Gallery MOMO
29.04
True to its title – ‘Stories to Tell’ – Joël Mpah Dooh‘s solo exhibition at Gallery MOMO in Johannesburg is a concoction of multiple narratives weaved together in visual form. Produced by an artist positioning himself as a flâneur, this multifaceted body of work is a portrayal of the human condition in the pandemic time warp. The work, generated from the artist’s own observations and virtual interactions in moments of solitary confinement because of lockdown, collectively speaks of the new realities of the relationships we had before, and are longing for, as a wave of nostalgia is coursing across the world.
With colourful figures either grounded or suspended on monochromatic backdrops, Mpah Dooh’s works – which bridge between drawing and painting – cover the mundane crucial and less important stories in no hierarchical order as such. The paintings on paper are vibrant, rudimentary, and almost child-like, with dosages of humour in the forms and stances adopted by his characters, some of which have stretched-out necks, deep lips, and large noses. In a past interview the artist stressed that he likes ‘to observe how people react to the evolution of society’,1Oliver Enwonwu in conversation with Joel Mpah Dooh. Available here. which is the foundation for this body of work.
What we need to cope through this phase of hardship and difficulty is hope or encouragement, coupled with a sense of humour. Some of the works in this exhibition reflect on the status quo, albeit in a serious and sometimes satirical manner. As state-imposed lockdowns stretched for months in most parts of the world, people got so tired of political leaders’ predictable airy speeches that they could hardly follow them. The comical figures in The President Speaks look too disoriented to pay attention to the speaker. People lost faith in governments. In Stay Where You Are the artist portrays social or physical distancing, something the world embraced to try to minimise the spread of the pandemic. We keep a distance from fellow humans as though they are radioactive. Market During Lockdown depicts a scene with sellers so starved of patrons that they seem to approach and beg them to purchase their wares as potentially lucrative deals and opportunities slip away.
In times of uncertainty like the current one, people resort to faith or the spiritual domain to help them navigate through troubled epochs. In Aleluja the artist depicts a worshipping scene in which the figures in the work look up to the giant black figure in the centre. The two weary-looking figures sitting in the foreground could be tired of the ritual. This happens when prayers fail to get responses. The figure standing between them seems like an observer looking at the scene. Perhaps that is the artist inserting himself in the frame. In Ancestral Guidance, the figures on the march tread on the ground where their ancestors are buried, carrying luggage of varying sizes, some of which is too heavy to bend their backs. This could be a metaphor for the spiritual burdens carried by individuals, for they vary in sizes too. They seem to be marching in the dark, which gives a sense of going nowhere, like the uncertainty of this moment.

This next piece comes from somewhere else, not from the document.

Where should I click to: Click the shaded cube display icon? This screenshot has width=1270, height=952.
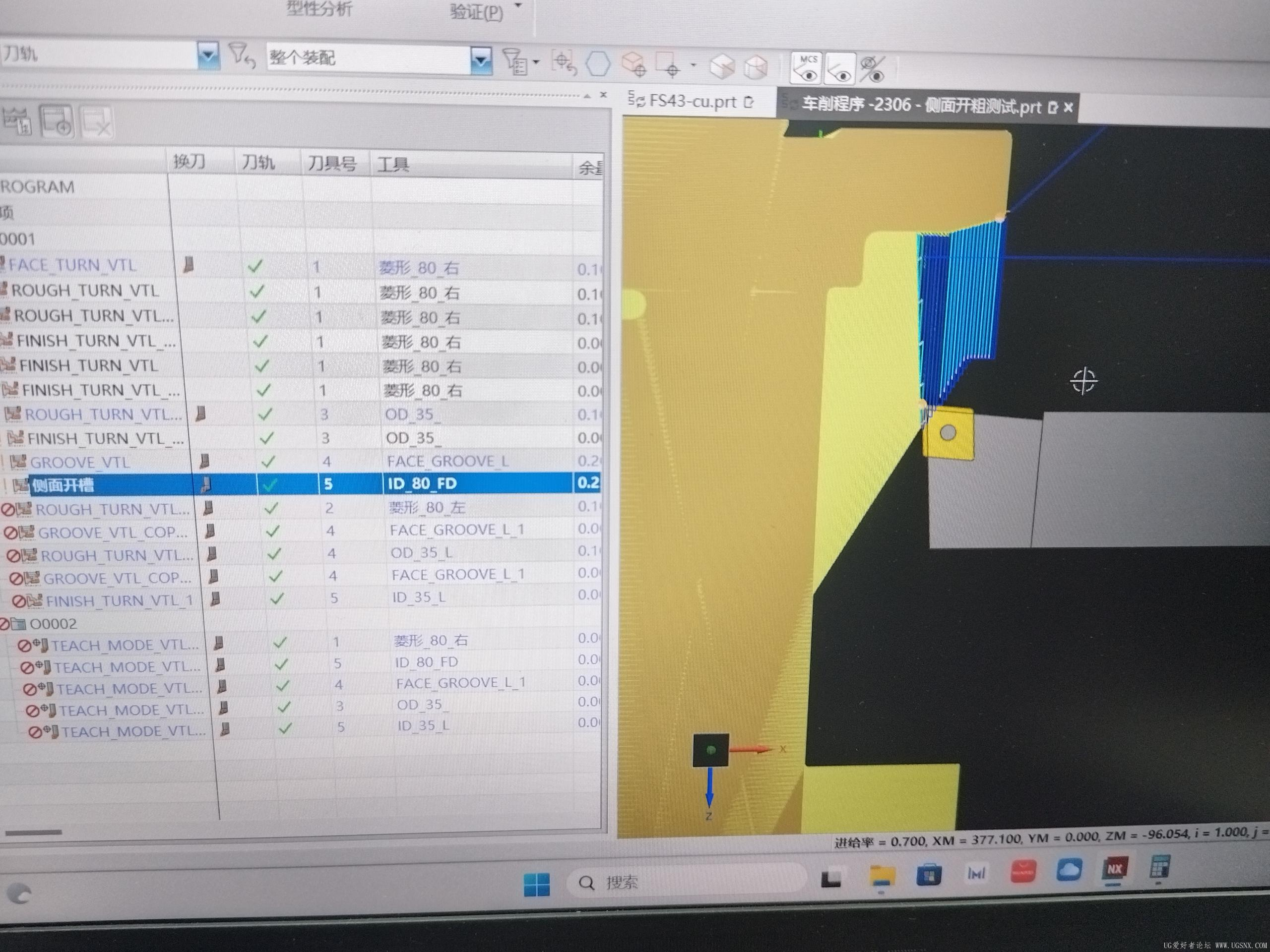tap(722, 66)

Our Last Garden Party and The Last Picnic are odes to what we really miss. Through them the artist invokes our sense of restorative nostalgia by revisiting the pleasures of the pre-quarantine phase that we can only long to get back to. It is the times we would gather outdoors, kiss and hug, and share a drink over loud music. It is that interconnectedness in the physical which we always took for granted that is no longer there, at least for the meantime. But are these experiences really in the past? Are they long gone? The truth is we shall have them back. What bothers us the most and forces our minds to retreat to these familiar situations is the uncertainty of when exactly.
This too shall come to pass. We are so resilient that even the toughest of times do not dampen our spirits. We see and think of possibilities against the odds. Someday After Lockdown invokes that spirit of optimism. We shall regain our freedom and we will socialise in the physical again. Our whimsical visions of what used to be are not just daydreams. Our optimism emanates from the fact that we know that generations that came before us were able to overcome pandemics, some of which were more lethal than the current one.

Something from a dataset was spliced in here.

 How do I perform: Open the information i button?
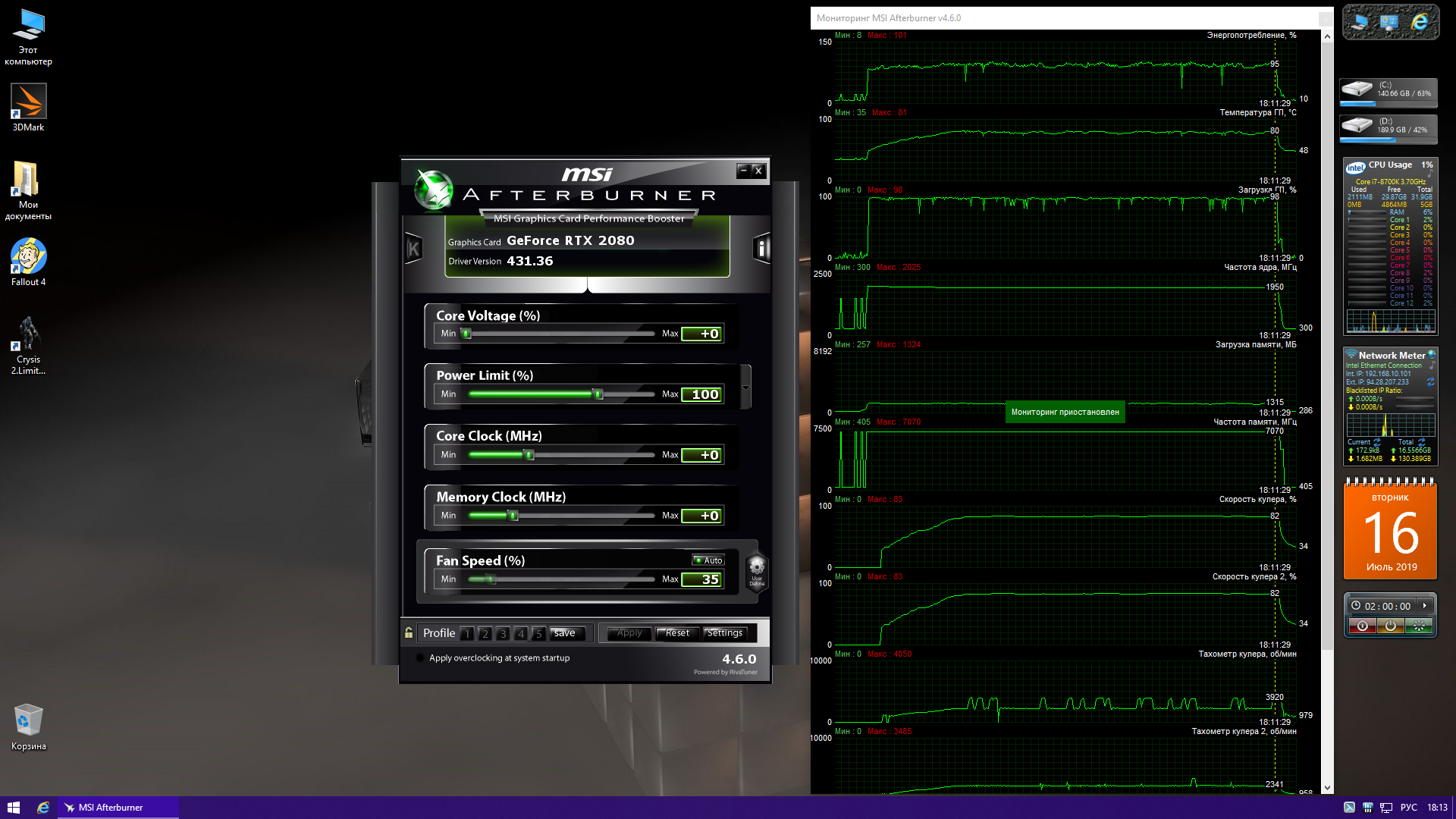pyautogui.click(x=761, y=248)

‘Stories to Tell’ is an exhibition with as many themes as the multiple possibilities we have of what the future will be like. It reflects what would have been, provides a testimony of what is, as well as a contemplation of what we anticipate. Our wistful affection for the past provides the psychological comfort necessary for adaptation. We will be back to the ‘normal’ as we know it, and we trust we will be able to tell these stories. Future generations of art historians will turn to the past for an account of what transpired during the period of the pandemic. They will count on Mpah Dooh’s work, among those who visually mapped the moment.